Noticing an ongoing litter problem in and along the creek, Benkosky began picking up trash last year while she went on walks. One day, a chance encounter caused her to realize more help was likely needed.
"'I try to fish every stream in Oregon every year,' the fly-fisher told me last spring as I was picking up trash along Ochoco Creek. 'I'm sad to say this creek is the trashiest waterway in Oregon.' That statement just broke my heart."
Since that time, she and a few other Prineville residents have conducted regular cleanups of the banks, fishing whatever trash they can out of the creek.
"However, we are not capable of doing the entire job, and the annual Earth Day cleanup occurs too late in the year to catch the trash during low water," Benkosky said.
So the Rotary Club of Crook County is teaming up with Crook County Parks and Recreation, SOLVE, Crook County, Prineville Disposal and Ochoco Brewing Company to host an in-stream cleanup of Ochoco Creek on Saturday, Feb. 24, before high water hits.
"The Rotary Club is adopting the Ochoco Creek under SOLVE's Adopt a River program," Benkosky said. "CCPRD will help with logistics and collect the trash bags during the cleanup. Prineville Disposal is donating a 10-yard dumpster, and Crook County is paying for the dumping fees at the landfill.

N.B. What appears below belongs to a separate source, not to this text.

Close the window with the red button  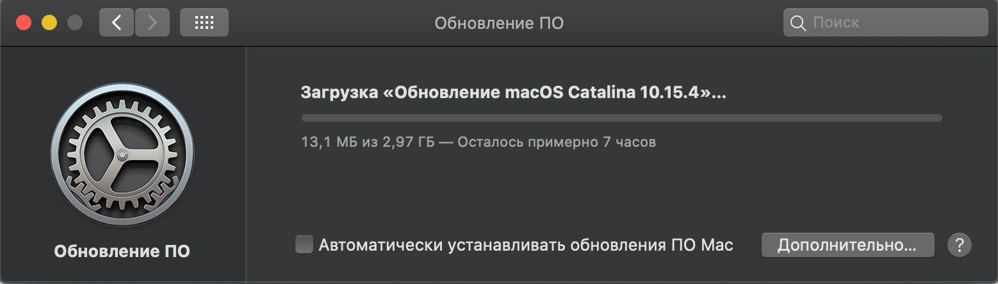(x=24, y=23)
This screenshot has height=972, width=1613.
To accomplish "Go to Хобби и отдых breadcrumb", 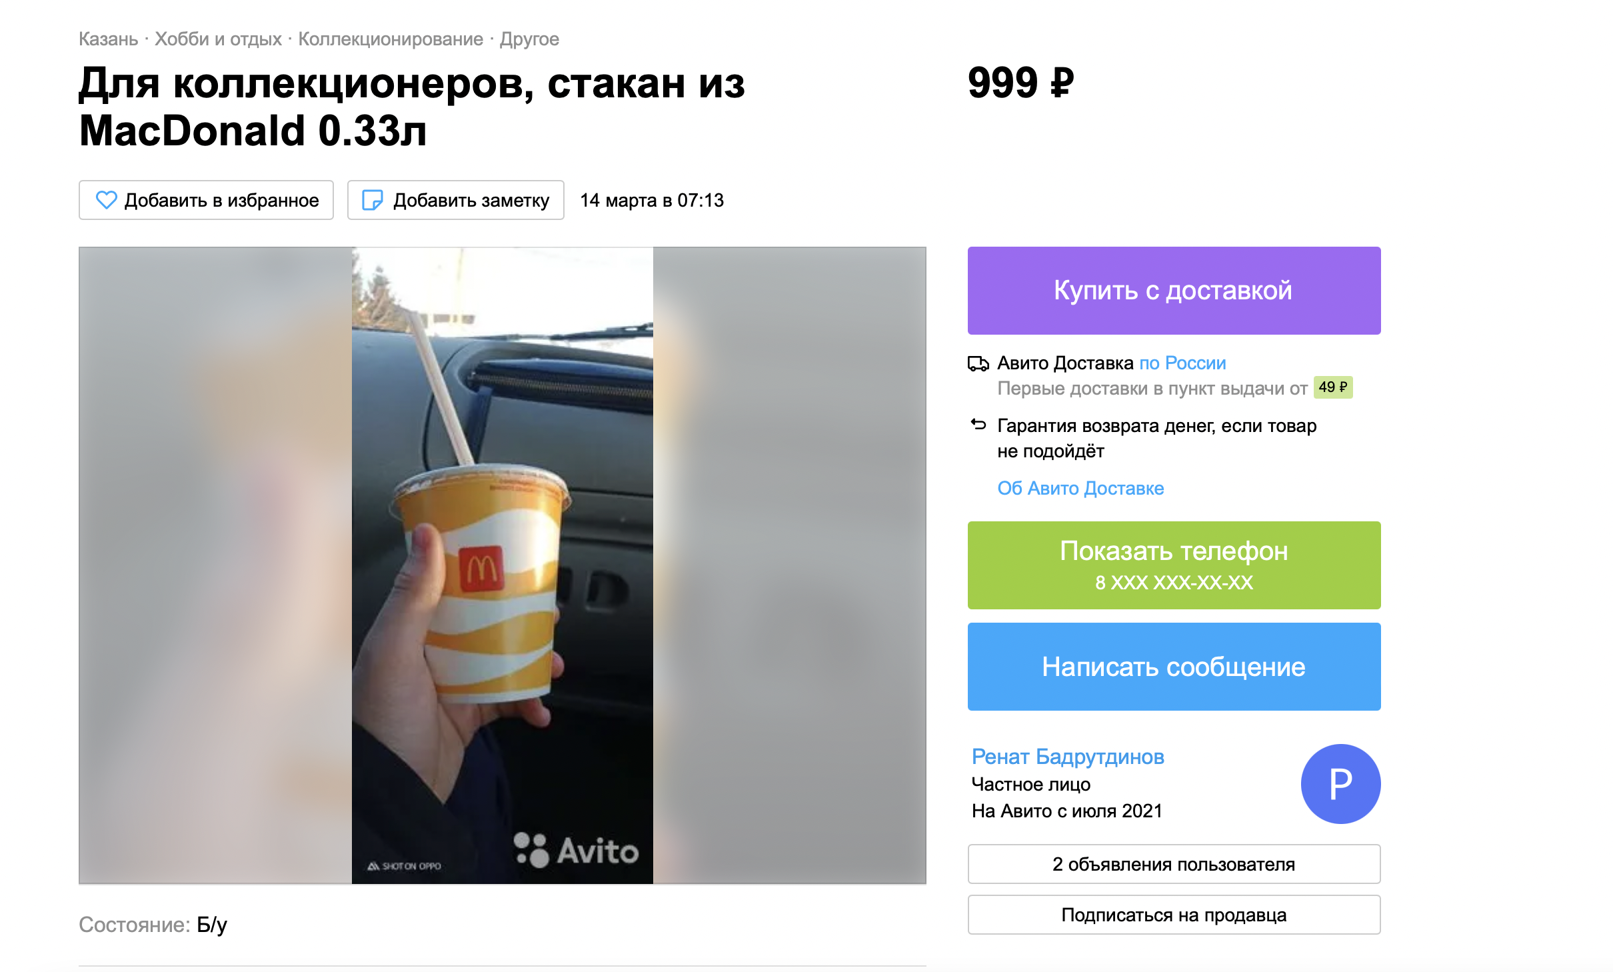I will point(218,39).
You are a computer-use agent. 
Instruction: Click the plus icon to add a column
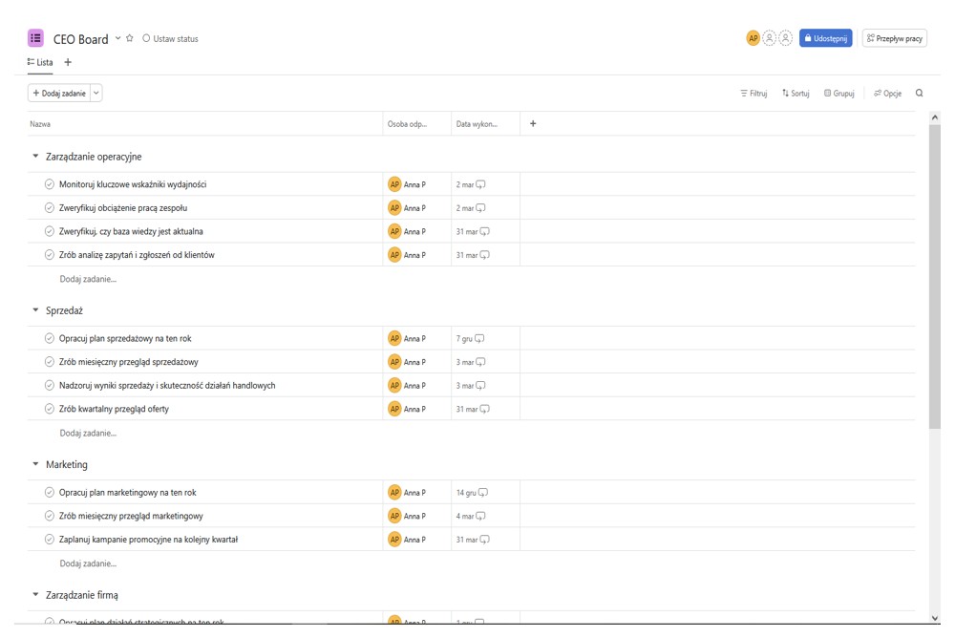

Following the cleanup, we'll meet at Ochoco Brewing Company to celebrate our success. There will be complimentary finger foods and happy hour pricing on the brews."
Yet even with all of those organizations joining the effort, more help is sought with hopes of expanding the scope of the project. Benkosky said that volunteers are needed to do a thorough instream and bankside cleanup of Ochoco Creek from the Third Street bridge to Gardner Street. If enough people pitch in, project organizers may extend the cleanup beyond the city limits.
"Volunteers will work in teams of four, with two people staged on the bank in support and safety of those working in stream," Benkosky said. "Each team will be assigned a section to focus on. We anticipate it will take about two hours to thoroughly clean a section."
Trash bags, pickers and latex gloves will be provided, although Benkosky recommends people bring rubber boots or other footwear for traction on the muddy creek banks as well as neoprene gloves, warm clothes, sunscreen, a hat, eye protection and a wading stick.
"Be prepared for changing conditions, including winter weather and varying water levels," Benkosky added, noting that an alternate date of March 24 is scheduled if conditions prevent the project from taking place on the February date.